La Révolte semble n’avoir pas été mieux comprise par la critique que l’héroïne par son mari. Villiers s’en souvient dans la préface, qui se venge des critiques hostiles (« on ne décharge pas de batteries de canons contre des cloportes : je les manquerais. », p. 378) tout en déplorant que le théâtre soit devenu étranger à l’ambition qu’aucune ligne issue de sa plume n’a jamais contredite : « On dit de ce qu’il [le théâtre] enfante : “C’est un Succès !” – Le mot gloire ne se prononce plus » (p. 382). Dans la pièce (un seul acte pour une trentaine de pages), Élisabeth est plus froide, mais pas moins vindicative dans sa soif d’absolu. Elle aussi préfère la gloire au succès, l’âme à l’argent.
On se tromperait évidemment en lisant la Révolte comme une incartade de l’auteur dans le théâtre bourgeois : si l’action de cette pièce est contemporaine de sa rédaction, cela n’a rien d’une concession que Villiers aurait faite après avoir opéré quelque virage esthétique ou revu ses ambitions à la baisse. Il ne s’agit pas non plus d’une tentative de subvertir les codes de l’industrie théâtrale du dernier quart du XIXe siècle pour prendre l’ennemi à son propre piège – ou tout au moins pour le combattre avec ses propres armes : le dramaturge ne s’attaque pas au théâtre bourgeois, ni aux défauts de la bourgeoisie, mais à la bourgeoisie dans son essence, ce qui est une autre affaire.
Il ne se passe pas grand-chose dans la Révolte : une petite heure de crise. Élisabeth est écœurée par « ce que la plupart des gens nomment aujourd’hui “la vie réelle” et soi-disant “pratique” » (p. 395) et qui rend si heureux Félix (ici, une blague inaccessible aux non-latinistes), son mari de quinze ans de plus qu’elle. Elle lui expose ses quatre vérités, s’en va dans une voiture qu’elle a réservée en secret. Mais comme le dit Félix « (Ricanant.) Il n’y a que les folles qui ne reviennent pas » (p. 407) : alors elle revient. Si bien qu’au bout du compte le titre semble ironique.
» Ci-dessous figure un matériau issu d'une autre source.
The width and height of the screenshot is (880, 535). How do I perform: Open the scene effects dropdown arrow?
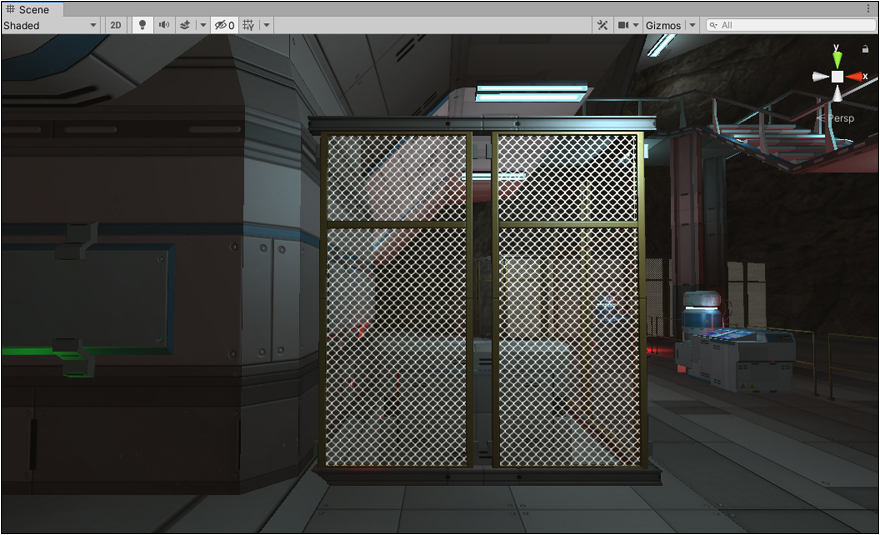point(203,25)
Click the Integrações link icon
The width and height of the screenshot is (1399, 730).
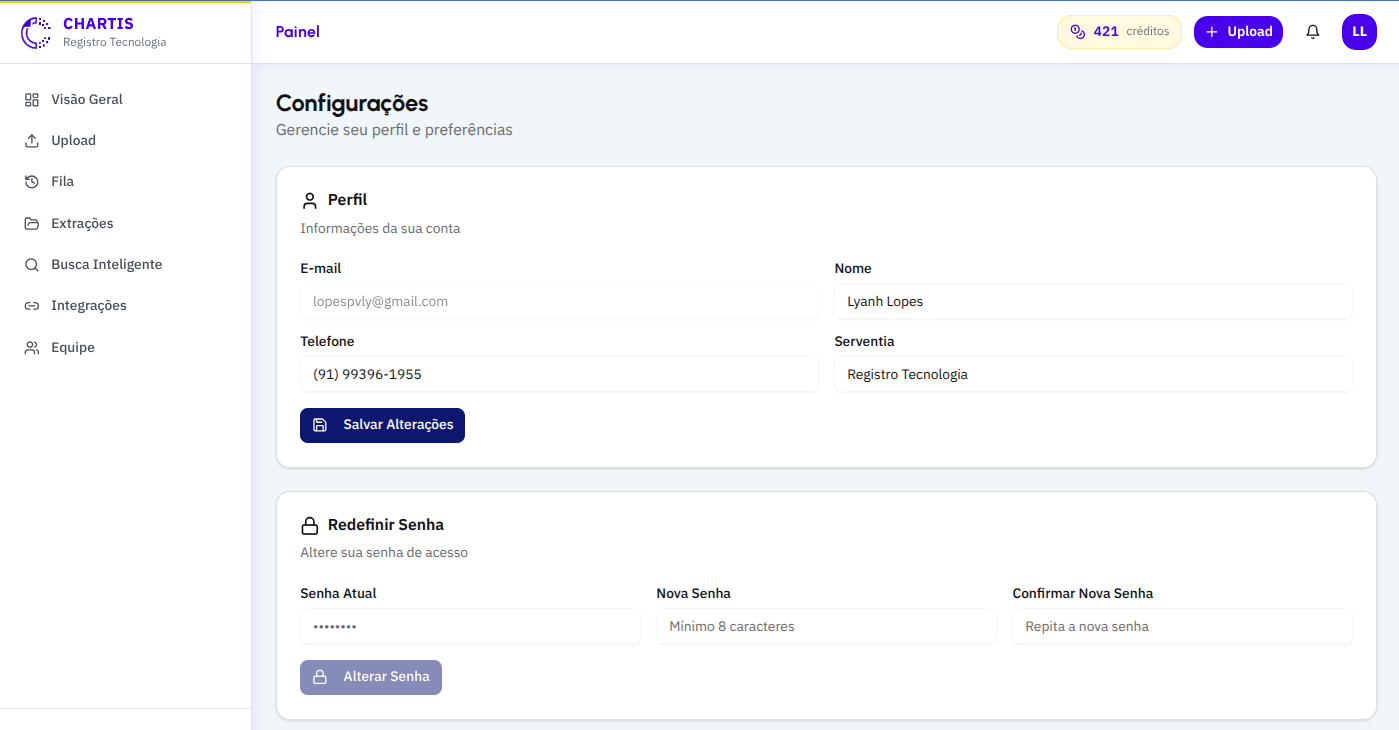[x=32, y=306]
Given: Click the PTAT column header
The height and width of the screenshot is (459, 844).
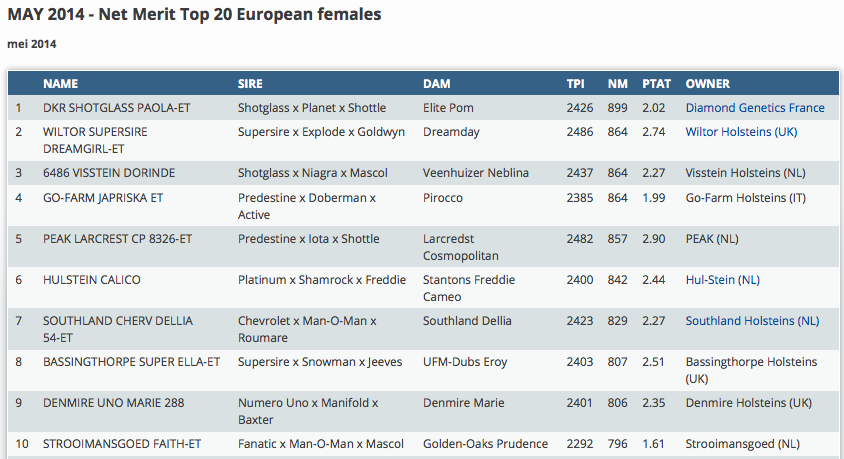Looking at the screenshot, I should 656,84.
La Révolte ne raconte pas le drame d’un couple, encore moins la prise de conscience d’une femme que son mari ne fait plus rêver : Félix n’a jamais fait rêver Élisabeth. C’est à peine si on peut lire ce long dialogue de sourds comme un plaidoyer féministe. Certes, Élisabeth déclare « on avait eu beau nous marier, on ne nous avait pas unis ensemble » (p. 396), mais c’est pour ajouter aussitôt « Je vis qu’il y avait une différence d’espèce tout à fait essentielle entre nos deux caractères » : pas de guerre des sexes ici, pas de genre, pas de condition féminine bafouée. Si elle est, dans un sens, une femme-objet, elle n’est pas un objet de désir mais… un presse-papier ! Oui, c’est en parlant d’un presse-papier qu’elle dit à Félix : « Les angles en sont durs et tranchants ; il est poli, transparent et sincère ; il est glacé. S’il vous arrive de songer à moi, regardez-le, monsieur » (p. 403).
Il n’y a pas d’incompatibilité de sentiments dans la Révolte : pour ça, il aurait fallu que Félix en éprouve. C’est bien là le fossé. La jeune femme sait faire ce que fait Félix, le fait même mieux. Mais il ne ressent rien, se méfie des dramaturges qui « n’arrivent à rien, à rien et à rien !… qu’à rendre inquiets les gens honorables, en leur procurant on ne sait quelles émotions… presque dangereuses » (p. 391). Pour lui « les capitaux sont de la considération et de l’estime en portefeuille ! (p. 399) : sa pensée, c’est celle que Bloy disséquera quelques années plus tard dans l’Exégèse des lieux communs. Félix finira par triompher, croira comprendre sa femme : « Eh ! que deviennent les rêves devant cette bonne réalité ? – La Poésie, – oui… – une attaque ! – Je comprends cela, vois-tu ?… J’ai eu ça moi-même » (p. 408).
Élisabeth est brillante, inadaptée, forte et seule, comme toutes les héroïnes précédentes de Villers, qui la qualifie ailleurs de « Prométhée femelle […] dont le foie est dévoré par une oie » (p. 1146). De toute évidence elle est aussi son porte-parole, tout à la fois modèle d’intégrité (« Je suis une femme faite de cette manière, et je m’aime pour cela… Je suis celle qui ne veut pas mentir », p. 401) et martyr des esthètes bafoués : « Je ne comprends plus les exaltations de l’Art, ni les apaisements du Silence. Cet homme a bu comme de l’eau toute ma beauté. […] Qu’il vive ou meure, je suis incapable d’être autre chose que… ce que je suis devenue » (p. 406).
À la fin de la pièce, Félix s’est endormi. Alors « Élisabeth, inclinée sur lui, d’une voix lente et grave : Pauvre homme !… / Elle le regarde avec une miséricorde et une mélancolie profondes. Le rideau tombe » (p. 408). Un peu plus tôt, elle lui disait « pour comble d’ennuis, je n’ai même pas, avec vous, la ressource de la haine » (p. 400) : il ne lui reste plus qu’une pitié problématique, qui achève de donner à la pièce son amertume.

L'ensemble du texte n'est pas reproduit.